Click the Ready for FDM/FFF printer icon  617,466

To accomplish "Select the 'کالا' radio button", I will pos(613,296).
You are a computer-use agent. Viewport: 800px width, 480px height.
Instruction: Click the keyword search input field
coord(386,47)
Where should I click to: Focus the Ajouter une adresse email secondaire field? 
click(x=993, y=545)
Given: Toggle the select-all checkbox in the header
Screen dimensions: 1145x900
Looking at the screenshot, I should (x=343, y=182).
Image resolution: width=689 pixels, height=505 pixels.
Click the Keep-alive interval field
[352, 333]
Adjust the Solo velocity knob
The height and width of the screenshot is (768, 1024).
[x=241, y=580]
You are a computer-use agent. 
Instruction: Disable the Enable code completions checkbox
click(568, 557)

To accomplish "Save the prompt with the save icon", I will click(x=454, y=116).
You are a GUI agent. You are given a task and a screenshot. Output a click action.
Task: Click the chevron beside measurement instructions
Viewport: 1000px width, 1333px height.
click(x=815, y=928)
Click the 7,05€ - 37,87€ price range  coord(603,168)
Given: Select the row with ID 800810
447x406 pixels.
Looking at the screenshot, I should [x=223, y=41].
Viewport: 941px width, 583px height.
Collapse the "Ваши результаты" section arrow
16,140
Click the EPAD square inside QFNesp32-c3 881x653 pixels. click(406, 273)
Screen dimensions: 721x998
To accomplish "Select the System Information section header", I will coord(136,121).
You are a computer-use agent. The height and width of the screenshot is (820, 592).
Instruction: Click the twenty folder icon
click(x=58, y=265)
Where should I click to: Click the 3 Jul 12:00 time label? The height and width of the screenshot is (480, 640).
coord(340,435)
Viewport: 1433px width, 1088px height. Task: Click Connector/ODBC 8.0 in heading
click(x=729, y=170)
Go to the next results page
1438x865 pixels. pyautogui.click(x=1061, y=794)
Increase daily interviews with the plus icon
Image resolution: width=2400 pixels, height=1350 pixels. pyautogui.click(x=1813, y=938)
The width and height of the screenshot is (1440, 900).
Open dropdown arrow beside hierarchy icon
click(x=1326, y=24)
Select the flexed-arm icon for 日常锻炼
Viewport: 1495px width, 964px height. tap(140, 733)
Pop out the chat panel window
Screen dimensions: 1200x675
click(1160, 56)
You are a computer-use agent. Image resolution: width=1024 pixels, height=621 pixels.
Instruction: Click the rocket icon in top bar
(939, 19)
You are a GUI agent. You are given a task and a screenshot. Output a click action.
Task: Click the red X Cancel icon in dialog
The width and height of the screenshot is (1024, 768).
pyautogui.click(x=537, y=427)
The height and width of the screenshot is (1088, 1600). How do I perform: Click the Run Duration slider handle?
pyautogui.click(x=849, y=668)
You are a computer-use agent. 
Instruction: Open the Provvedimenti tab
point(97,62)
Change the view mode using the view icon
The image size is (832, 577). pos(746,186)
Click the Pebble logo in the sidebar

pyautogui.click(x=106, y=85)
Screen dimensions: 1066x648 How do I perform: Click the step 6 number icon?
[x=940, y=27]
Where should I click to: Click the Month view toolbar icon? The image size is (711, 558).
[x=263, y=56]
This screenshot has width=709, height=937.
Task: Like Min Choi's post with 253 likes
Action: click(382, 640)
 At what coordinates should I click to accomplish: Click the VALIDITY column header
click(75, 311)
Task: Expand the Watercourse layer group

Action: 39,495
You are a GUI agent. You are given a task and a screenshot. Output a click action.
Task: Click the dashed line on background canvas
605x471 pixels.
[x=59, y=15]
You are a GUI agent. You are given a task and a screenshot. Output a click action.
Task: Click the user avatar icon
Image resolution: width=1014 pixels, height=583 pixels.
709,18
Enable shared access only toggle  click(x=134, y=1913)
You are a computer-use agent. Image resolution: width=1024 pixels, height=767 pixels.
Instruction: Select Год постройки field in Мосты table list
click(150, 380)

■ ■ ■ ■ ■ ■ ■

Reproduce the data above exactly, leaving nothing out.

TASK OUTPUT:
Click the Ready for FDM/FFF printer icon  617,466

To accomplish "Select the 'کالا' radio button", I will pos(613,296).
You are a computer-use agent. Viewport: 800px width, 480px height.
Instruction: Click the keyword search input field
coord(386,47)
Where should I click to: Focus the Ajouter une adresse email secondaire field? 
click(x=993, y=545)
Given: Toggle the select-all checkbox in the header
Screen dimensions: 1145x900
Looking at the screenshot, I should (x=343, y=182).
Image resolution: width=689 pixels, height=505 pixels.
Click the Keep-alive interval field
[352, 333]
Adjust the Solo velocity knob
The height and width of the screenshot is (768, 1024).
[x=241, y=580]
You are a computer-use agent. 
Instruction: Disable the Enable code completions checkbox
click(568, 557)

To accomplish "Save the prompt with the save icon", I will click(x=454, y=116).
You are a GUI agent. You are given a task and a screenshot. Output a click action.
Task: Click the chevron beside measurement instructions
Viewport: 1000px width, 1333px height.
click(x=815, y=928)
Click the 7,05€ - 37,87€ price range  coord(603,168)
Given: Select the row with ID 800810
447x406 pixels.
Looking at the screenshot, I should [x=223, y=41].
Viewport: 941px width, 583px height.
Collapse the "Ваши результаты" section arrow
16,140
Click the EPAD square inside QFNesp32-c3 881x653 pixels. click(406, 273)
Screen dimensions: 721x998
To accomplish "Select the System Information section header", I will coord(136,121).
You are a computer-use agent. The height and width of the screenshot is (820, 592).
Instruction: Click the twenty folder icon
click(x=58, y=265)
Where should I click to: Click the 3 Jul 12:00 time label? The height and width of the screenshot is (480, 640).
coord(340,435)
Viewport: 1433px width, 1088px height. Task: Click Connector/ODBC 8.0 in heading
click(x=729, y=170)
Go to the next results page
1438x865 pixels. pyautogui.click(x=1061, y=794)
Increase daily interviews with the plus icon
Image resolution: width=2400 pixels, height=1350 pixels. pyautogui.click(x=1813, y=938)
The width and height of the screenshot is (1440, 900).
Open dropdown arrow beside hierarchy icon
click(x=1326, y=24)
Select the flexed-arm icon for 日常锻炼
Viewport: 1495px width, 964px height. tap(140, 733)
Pop out the chat panel window
Screen dimensions: 1200x675
click(1160, 56)
You are a computer-use agent. Image resolution: width=1024 pixels, height=621 pixels.
Instruction: Click the rocket icon in top bar
(939, 19)
You are a GUI agent. You are given a task and a screenshot. Output a click action.
Task: Click the red X Cancel icon in dialog
The width and height of the screenshot is (1024, 768).
pyautogui.click(x=537, y=427)
The height and width of the screenshot is (1088, 1600). How do I perform: Click the Run Duration slider handle?
pyautogui.click(x=849, y=668)
You are a computer-use agent. 
Instruction: Open the Provvedimenti tab
point(97,62)
Change the view mode using the view icon
The image size is (832, 577). pos(746,186)
Click the Pebble logo in the sidebar

pyautogui.click(x=106, y=85)
Screen dimensions: 1066x648 How do I perform: Click the step 6 number icon?
[x=940, y=27]
Where should I click to: Click the Month view toolbar icon? The image size is (711, 558).
[x=263, y=56]
This screenshot has width=709, height=937.
Task: Like Min Choi's post with 253 likes
Action: click(382, 640)
 At what coordinates should I click to accomplish: Click the VALIDITY column header
click(75, 311)
Task: Expand the Watercourse layer group

Action: 39,495
You are a GUI agent. You are given a task and a screenshot. Output a click action.
Task: Click the dashed line on background canvas
605x471 pixels.
[x=59, y=15]
You are a GUI agent. You are given a task and a screenshot. Output a click action.
Task: Click the user avatar icon
Image resolution: width=1014 pixels, height=583 pixels.
709,18
Enable shared access only toggle  click(x=134, y=1913)
You are a computer-use agent. Image resolution: width=1024 pixels, height=767 pixels.
Instruction: Select Год постройки field in Мосты table list
click(150, 380)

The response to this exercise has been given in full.